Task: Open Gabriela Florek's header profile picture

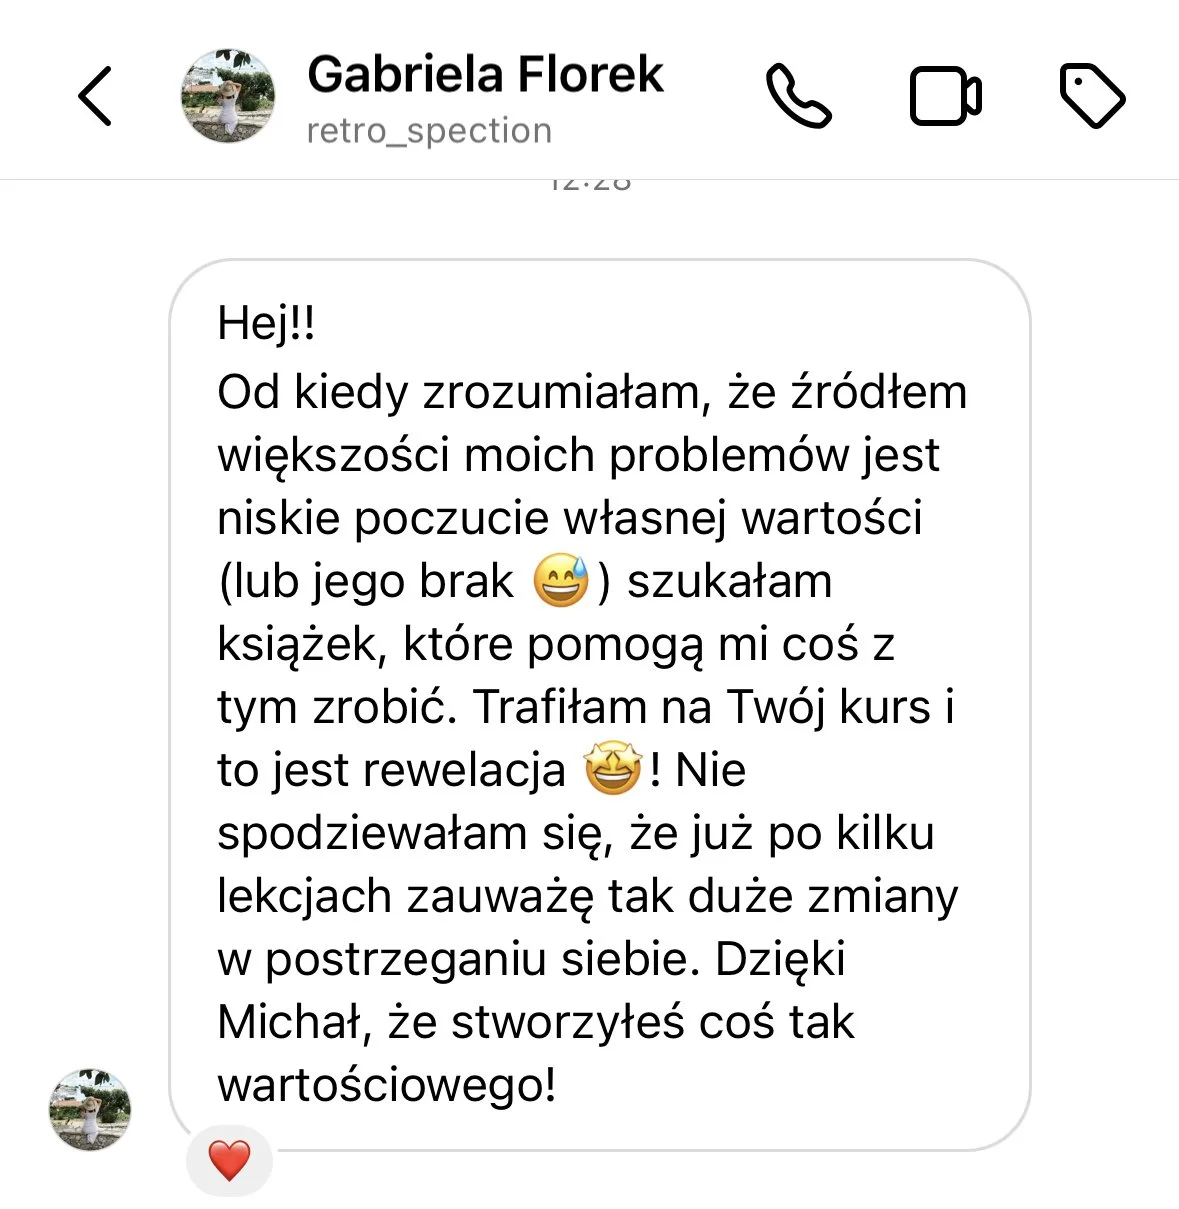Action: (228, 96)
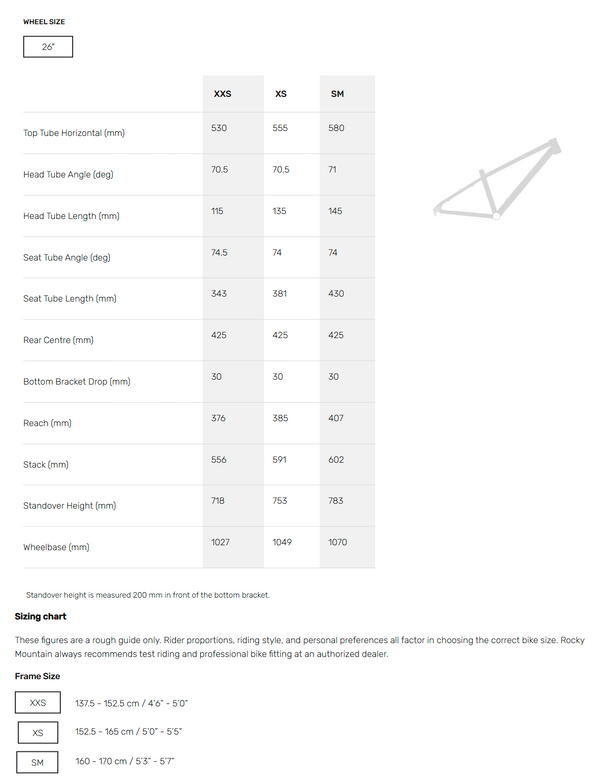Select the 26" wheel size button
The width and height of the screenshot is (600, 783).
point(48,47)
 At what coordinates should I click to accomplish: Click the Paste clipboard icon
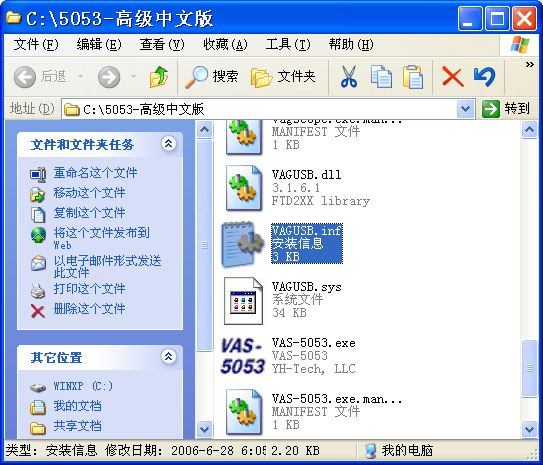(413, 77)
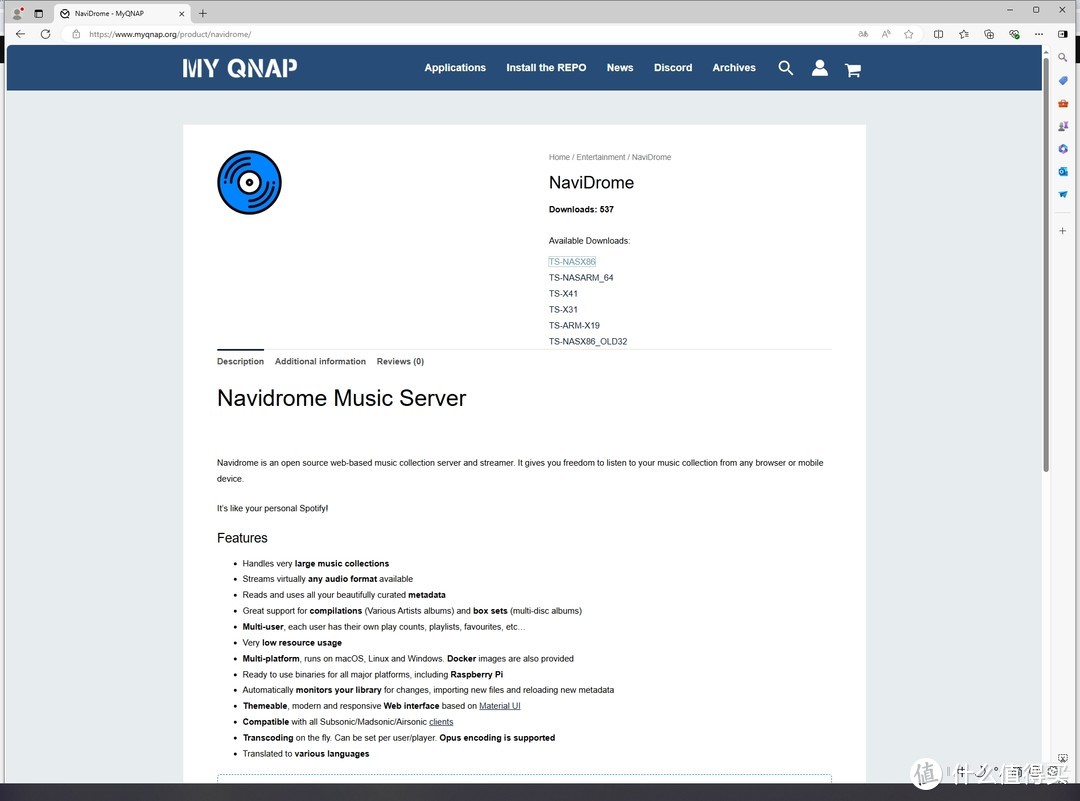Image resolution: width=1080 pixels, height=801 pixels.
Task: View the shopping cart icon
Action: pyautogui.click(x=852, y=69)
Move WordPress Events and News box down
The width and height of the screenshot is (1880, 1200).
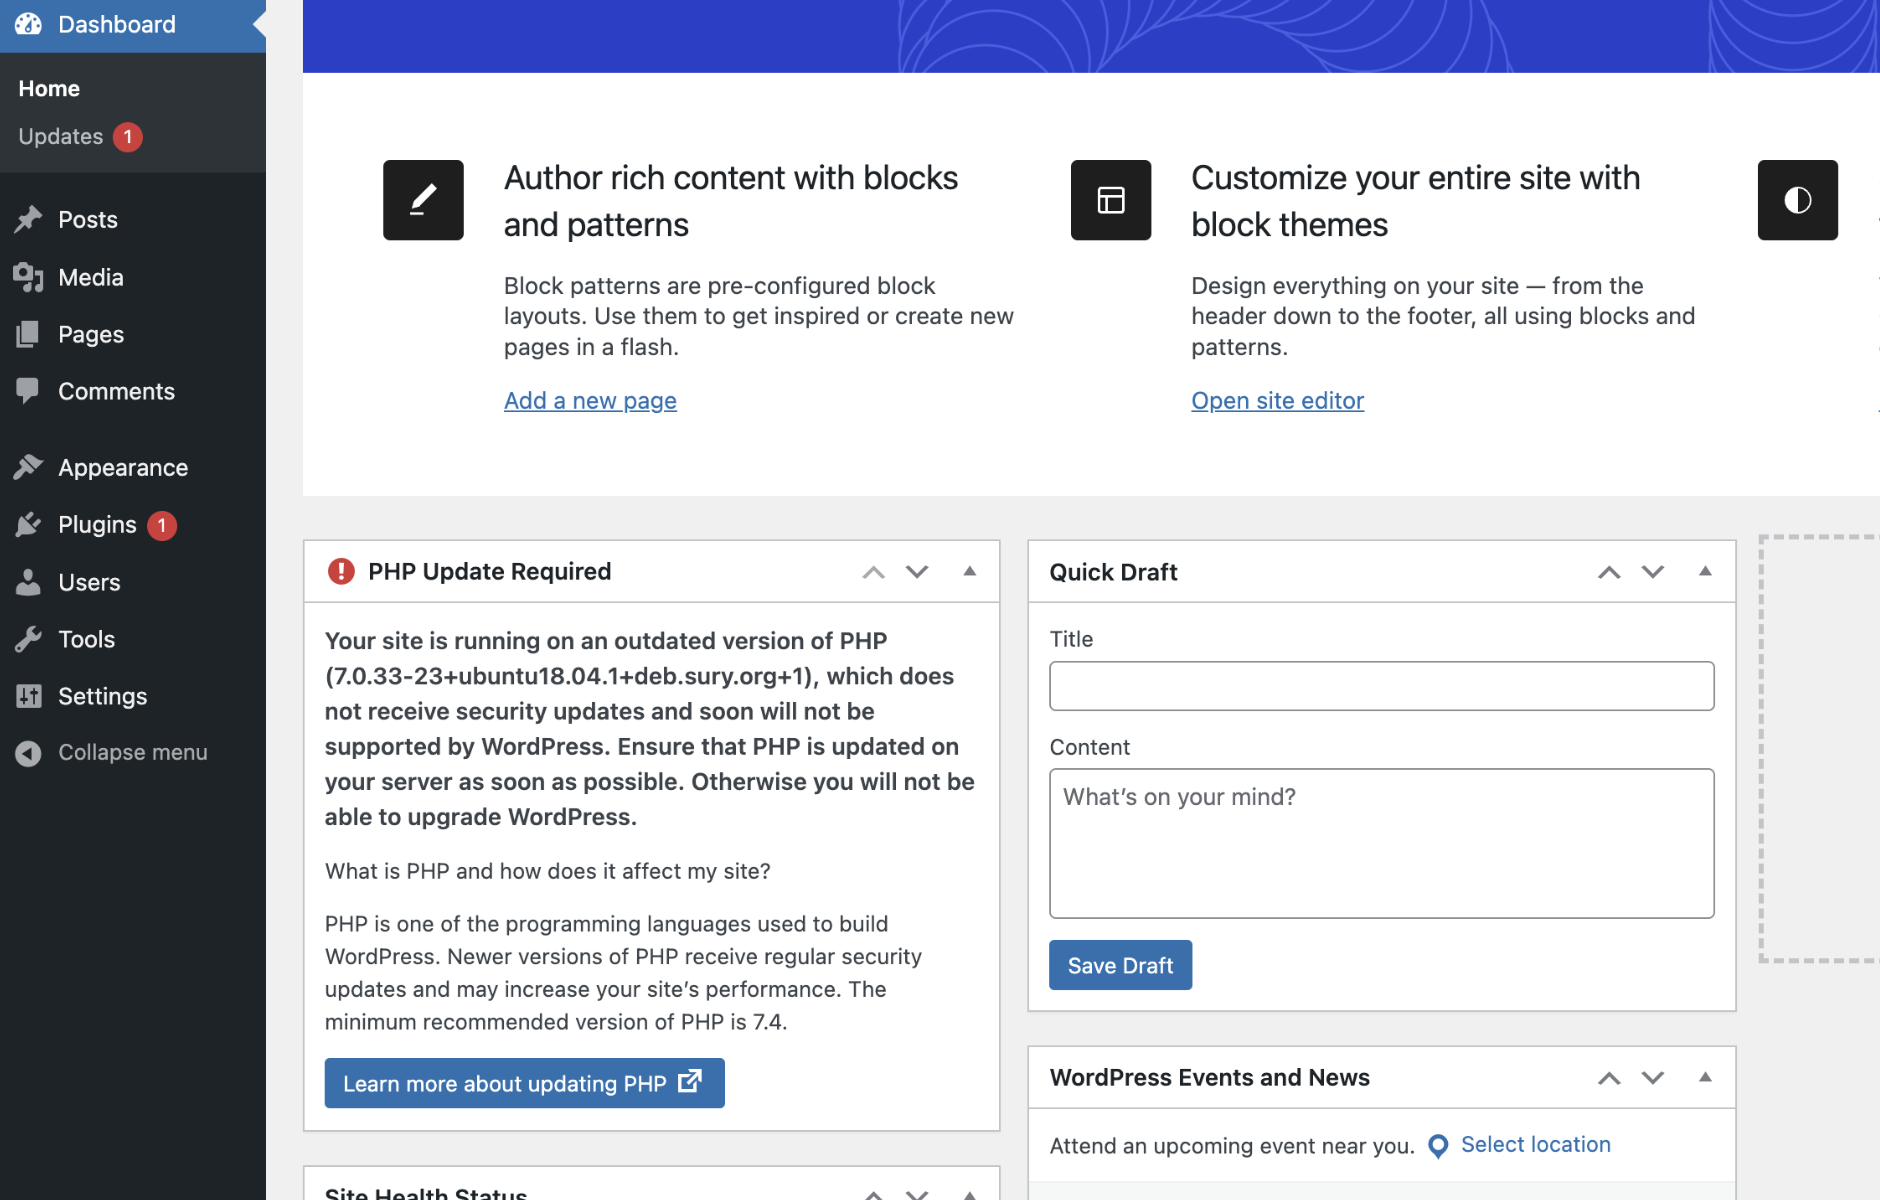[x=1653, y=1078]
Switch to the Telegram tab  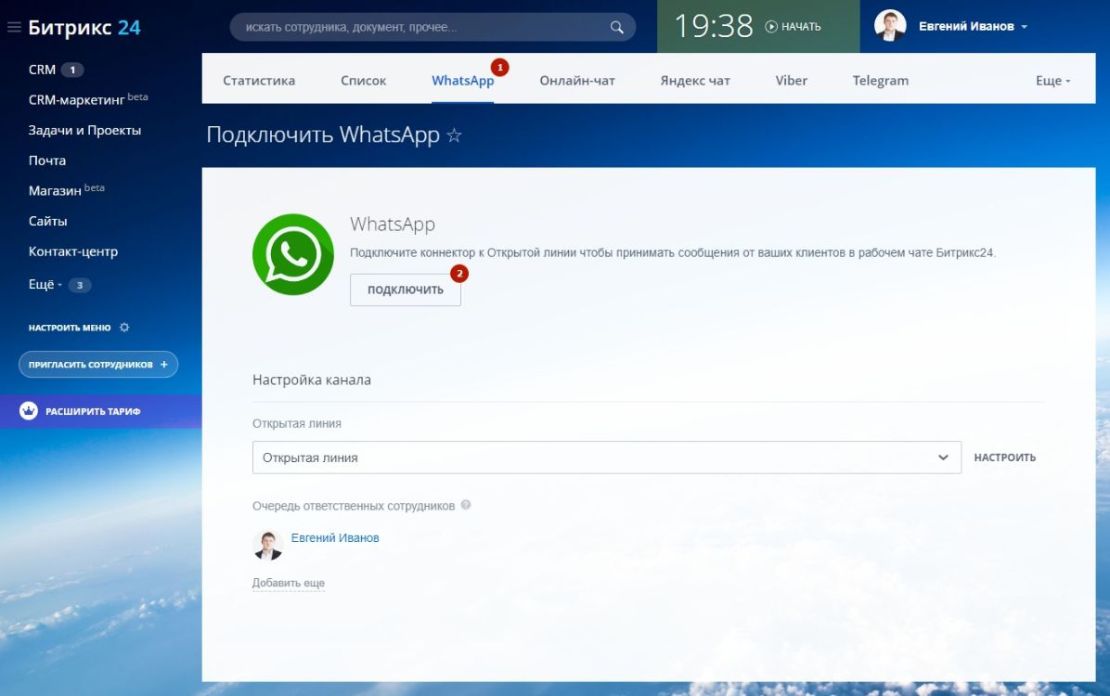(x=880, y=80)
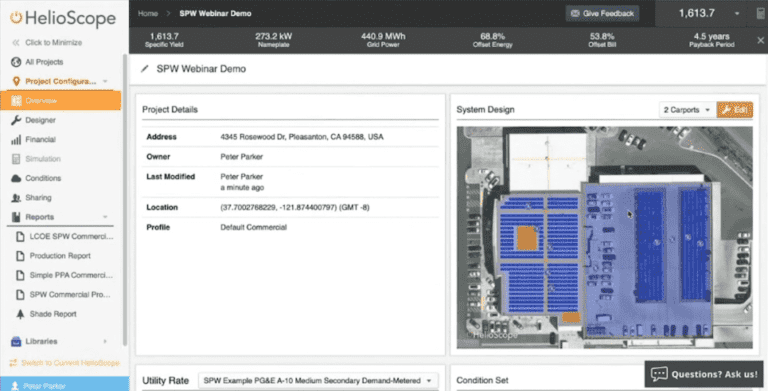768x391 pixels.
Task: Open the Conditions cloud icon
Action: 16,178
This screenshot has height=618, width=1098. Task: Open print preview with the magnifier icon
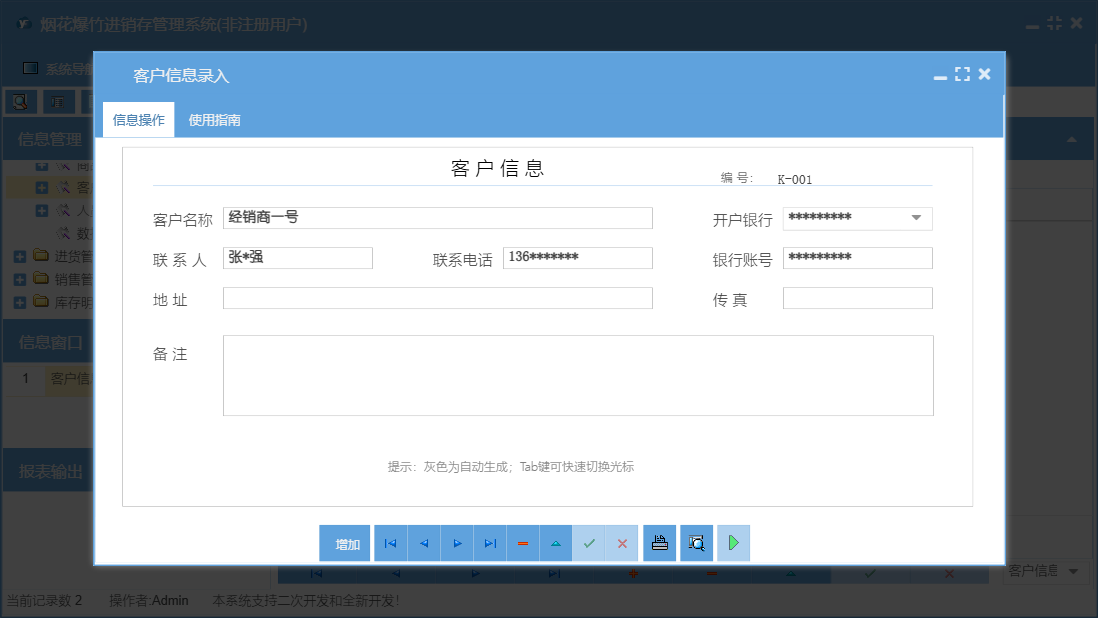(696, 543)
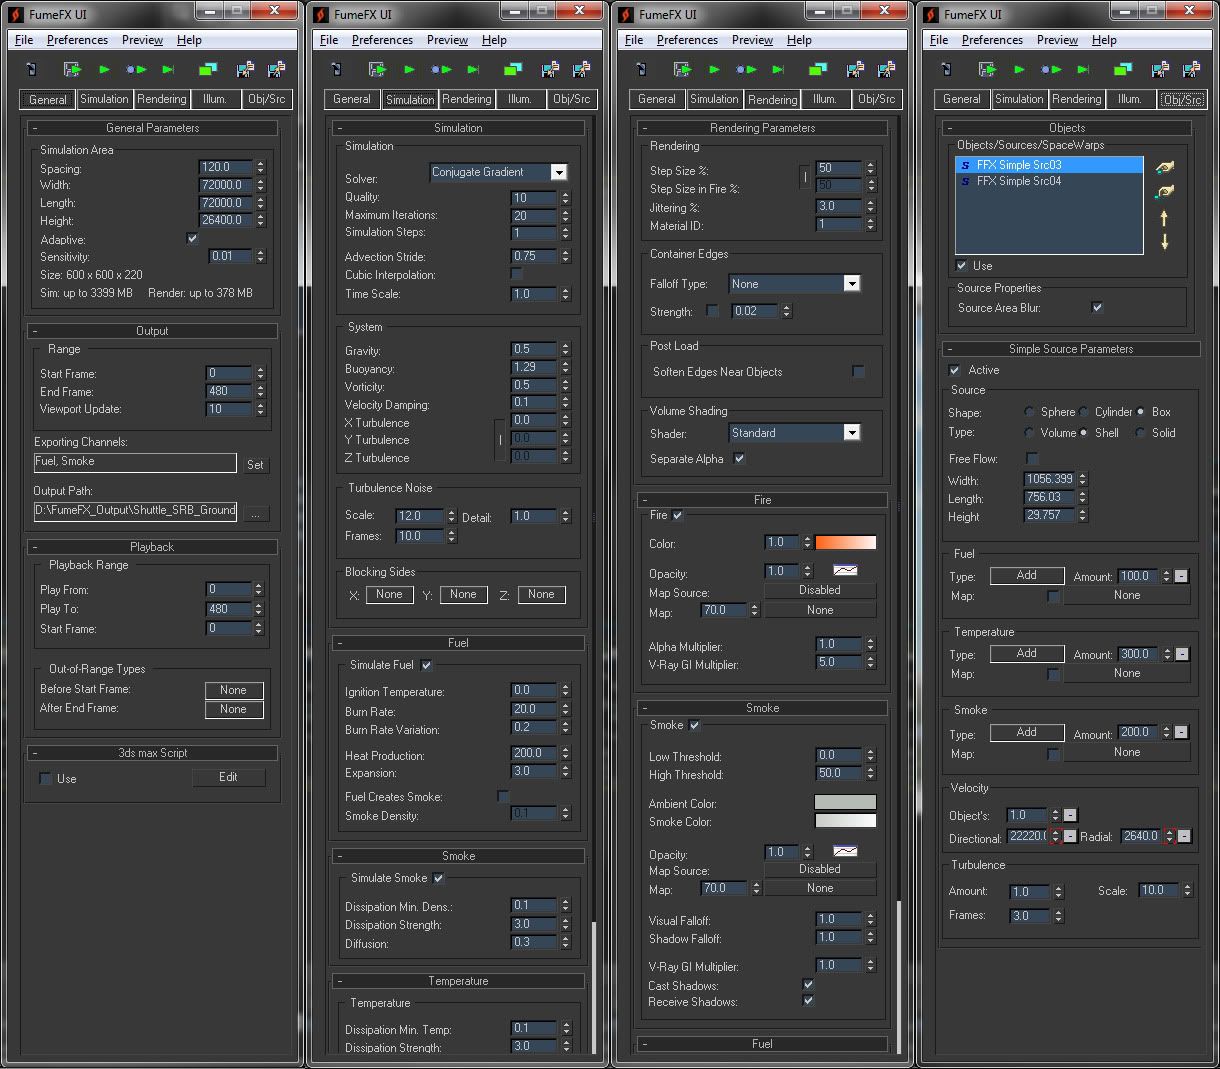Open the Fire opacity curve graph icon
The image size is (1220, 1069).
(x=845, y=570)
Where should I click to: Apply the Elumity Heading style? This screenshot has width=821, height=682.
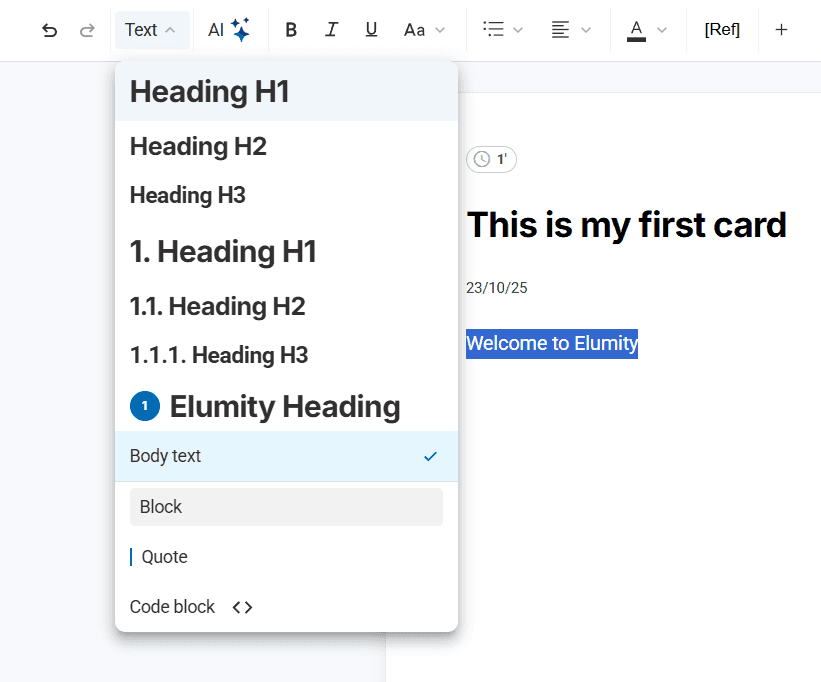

---

### EXERCISE REQUIREMENTS
The lines to be quoted run from the line containing "This screenshot has height=618, width=1098." through the end of the entries above, both included; quote them exactly and leave out any pictures.

### RESULT FOR THIS TASK
This screenshot has height=618, width=1098. Task: Open print preview with the magnifier icon
(696, 543)
Open the Fire opacity curve graph icon
The image size is (1220, 1069).
(x=845, y=570)
Where should I click to: Apply the Elumity Heading style? This screenshot has width=821, height=682.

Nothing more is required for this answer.